- **SUPPLIED DATA**
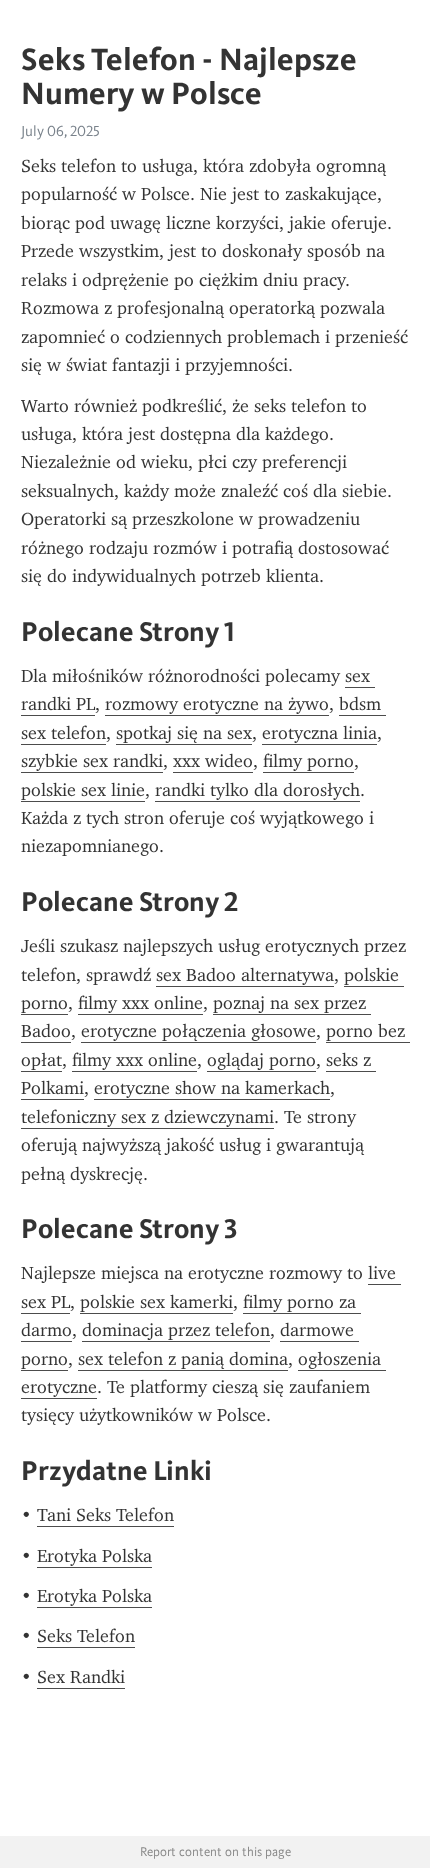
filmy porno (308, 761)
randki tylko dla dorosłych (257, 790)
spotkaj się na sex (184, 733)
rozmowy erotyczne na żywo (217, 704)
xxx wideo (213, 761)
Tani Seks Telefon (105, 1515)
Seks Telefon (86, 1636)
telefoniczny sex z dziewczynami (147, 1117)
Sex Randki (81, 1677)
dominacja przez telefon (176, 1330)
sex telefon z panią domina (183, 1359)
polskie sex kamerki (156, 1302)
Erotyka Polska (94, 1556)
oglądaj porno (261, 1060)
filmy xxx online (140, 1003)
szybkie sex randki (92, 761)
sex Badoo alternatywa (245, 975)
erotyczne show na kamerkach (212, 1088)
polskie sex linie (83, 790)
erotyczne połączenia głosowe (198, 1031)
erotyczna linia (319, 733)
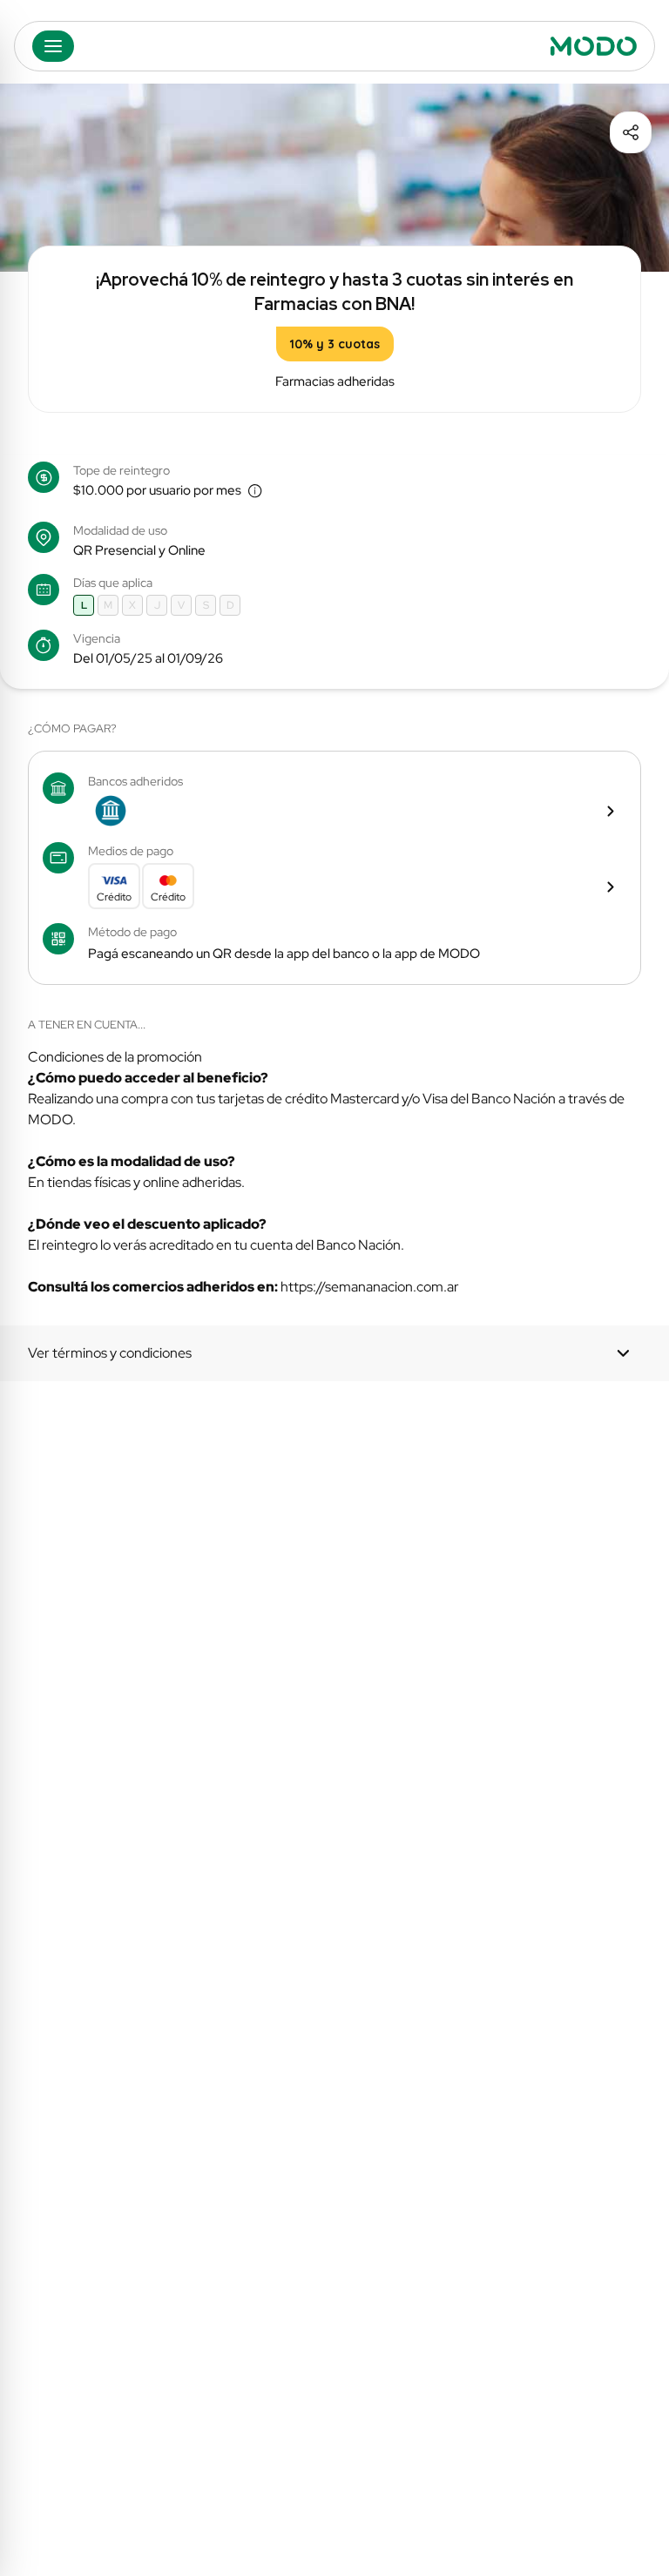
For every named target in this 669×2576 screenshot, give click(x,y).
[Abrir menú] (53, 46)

* * *

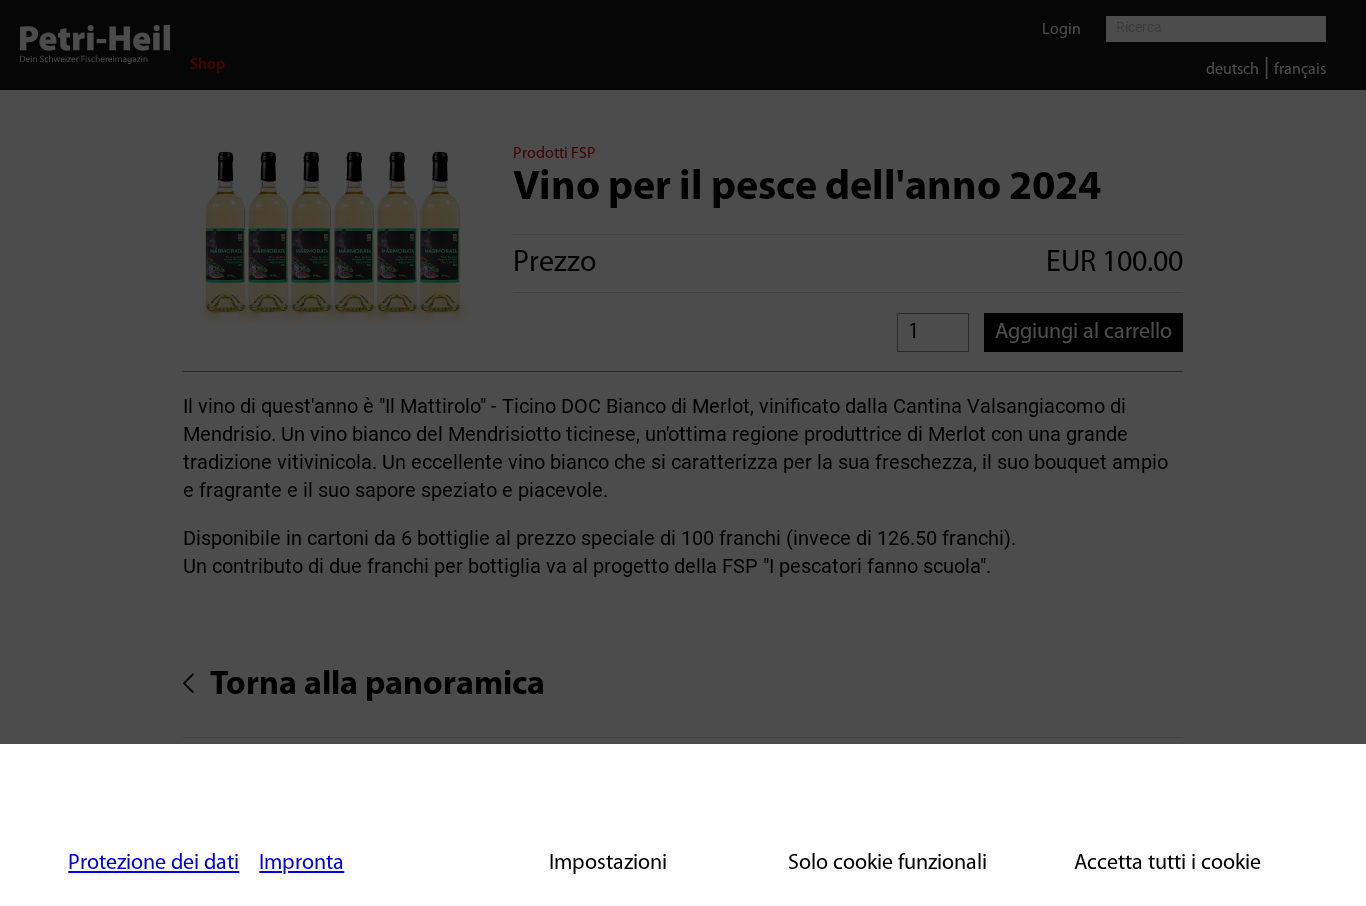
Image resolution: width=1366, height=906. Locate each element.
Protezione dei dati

- **WORK TO BE COMPLETED**
Everything in the material above from the line that has "filmy porno (308, 761)" through the line that has "sex telefon z panią domina (183, 1359)" must be duplicated exactly, with no other lines given.

- **YOUR SOLUTION**
filmy porno (308, 761)
randki tylko dla dorosłych (257, 790)
spotkaj się na sex (184, 733)
rozmowy erotyczne na żywo (217, 704)
xxx wideo (213, 761)
Tani Seks Telefon (105, 1515)
Seks Telefon (86, 1636)
telefoniczny sex z dziewczynami (147, 1117)
Sex Randki (81, 1677)
dominacja przez telefon (176, 1330)
sex telefon z panią domina (183, 1359)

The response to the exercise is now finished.